[Dataset entries]
--- START ---
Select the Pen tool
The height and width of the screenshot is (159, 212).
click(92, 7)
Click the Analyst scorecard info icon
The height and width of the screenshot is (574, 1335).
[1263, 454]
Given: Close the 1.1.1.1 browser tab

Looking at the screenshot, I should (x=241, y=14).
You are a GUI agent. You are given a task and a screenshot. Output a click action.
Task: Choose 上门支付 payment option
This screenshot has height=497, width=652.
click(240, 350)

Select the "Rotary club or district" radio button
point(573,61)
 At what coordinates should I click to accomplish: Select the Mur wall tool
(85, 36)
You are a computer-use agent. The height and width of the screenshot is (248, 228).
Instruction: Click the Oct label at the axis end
--- END ---
YOUR GOAL:
Please return every line of the records above that contains the word "agent".

EXERCISE SOLUTION:
You are a GUI agent. You are given a task and a screenshot. Output a click action.
You are a computer-use agent. The height and width of the screenshot is (248, 228).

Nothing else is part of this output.